» **TEXTO PRESENTADO**
Celebramos hoy el mismo misterio que conmemoramos el Jueves Santo, pero ahora sin el telón de fondo de la Pasión sangrienta. En aquel día, ya remoto, recordamos la doble entrega: la de Judas y la de Cristo, la entrega de Judas para la muerte, la entrega de Cristo para la vida. Hoy la Iglesia cubre con el velo de su piedad la negrura de la traición para que resalte el resplandor puro de la liberalidad divina.

1. ENCARNACION Y EUCARISTIA

La Eucaristía es, en cierto modo, la prolongación de la Encarnación del Verbo. En virtud de esta última, Dios se unió, en desposorio indisoluble, con la naturaleza humana. De por sí, hubiera querido unirse íntimamente con cada uno de nosotros, como lo hizo con su propia humanidad. Pero ello era imposible. Sin embargo, la delicadeza de su amor encontró la manera: convirtió su carne en alimento y nos la dio, para que al comerla nos uniéramos con El, nos hiciéramos una cosa con El, nos transformáramos en El. Así la unión personal que no pudo realizarse en la Encarnación, se lleva a cabo gracias a este banquete singular.


2. SACRIFICIO Y EUCARISTIA

Pero la Eucaristía no sólo continúa la Encarnación sino también el Sacrificio de la Cruz. Lo que hizo Moisés, según escuchamos en la primera lectura, de tomar la sangre y rociar con ella al pueblo diciendo: "Esta es la sangre de la alianza que ahora el Señor hace con vosotros", no fue sino el preludio de lo que realizó Jesús en la Ultima Cena, como nos lo relata el evangelio de hoy, al decir: "Esta es mi sangre, la sangre de la alianza, que se derrama por muchos". Primera y segunda alianza, la de Moisés y la de Cristo, la sellada con sangre de animales y la sellada con la sangre de Cristo. Por esto, como oímos en la epístola, "Cristo es mediador de una nueva alianza entre Dios y los hombres, a fin de que, habiendo muerto para redención de los pecados cometidos en la primera alianza, los que son llamados reciban la herencia eterna que ha sido prometida".

Pues bien, el sacrificio de Cristo es el origen de nuestra Eucaristía. Cristo debió ser triturado en la Cruz para que pudiera ofrecerse en alimento a nuestros dientes de leche. La Eucaristía será siempre la Cruz que revive a lo largo de la historia.

Cada vez que comulgamos, Cristo se encarna de algún modo en nosotros, después de haberse dejado inmolar sacramentalmente en la misa.

» **TAREAS POR REALIZAR**
• A. Reproduzca el fragmento del texto sobre la Eucaristía que empieza con "1. ENCARNACION Y" y prosigue hasta "este banquete singular.".
• B. Traduzca al inglés la siguiente oración del texto sobre la Eucaristía: «La Eucaristía es, en cierto modo, la prolongación de la Encarnación del Verbo.»
El listado procede de una fuente distinta.

» **DATOS PROPORCIONADOS**
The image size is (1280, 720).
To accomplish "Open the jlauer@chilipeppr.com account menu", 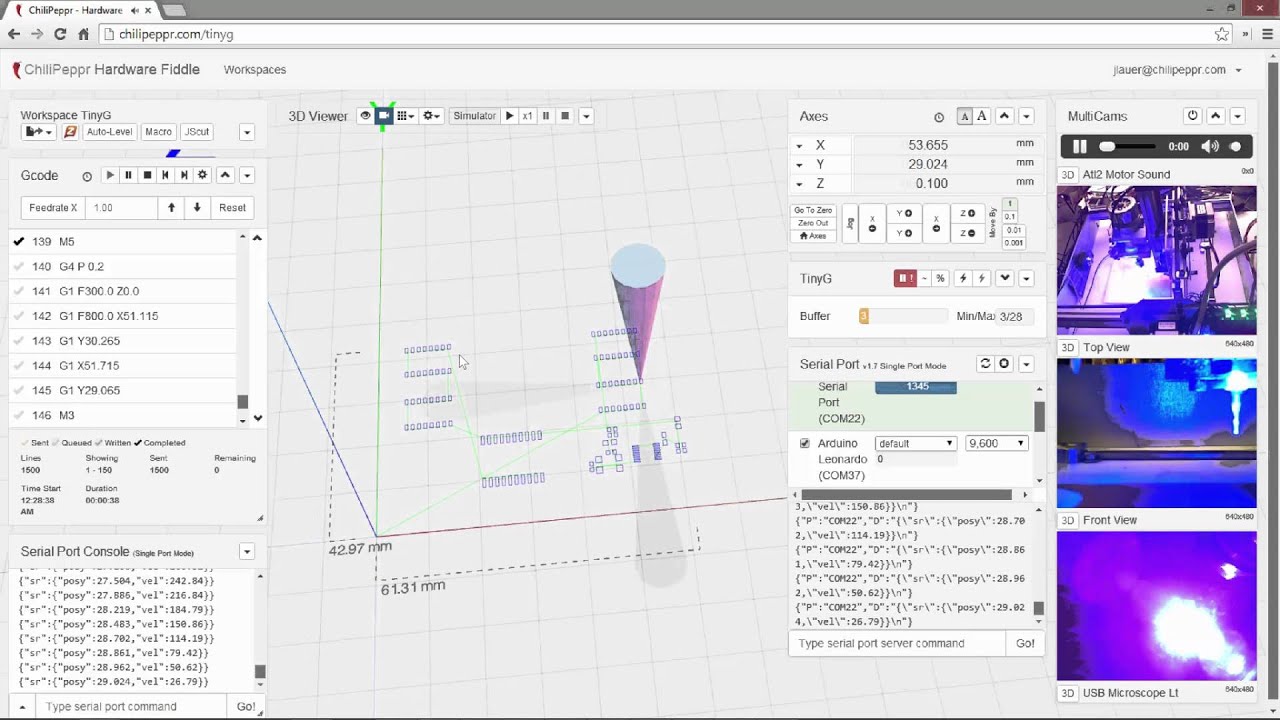I will [x=1177, y=70].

» **RESULTADOS DEL EJERCICIO**
• A.
1. ENCARNACION Y EUCARISTIA

La Eucaristía es, en cierto modo, la prolongación de la Encarnación del Verbo. En virtud de esta última, Dios se unió, en desposorio indisoluble, con la naturaleza humana. De por sí, hubiera querido unirse íntimamente con cada uno de nosotros, como lo hizo con su propia humanidad. Pero ello era imposible. Sin embargo, la delicadeza de su amor encontró la manera: convirtió su carne en alimento y nos la dio, para que al comerla nos uniéramos con El, nos hiciéramos una cosa con El, nos transformáramos en El. Así la unión personal que no pudo realizarse en la Encarnación, se lleva a cabo gracias a este banquete singular.

• B. The Eucharist is, in a certain way, the prolongation of the Incarnation of the Word.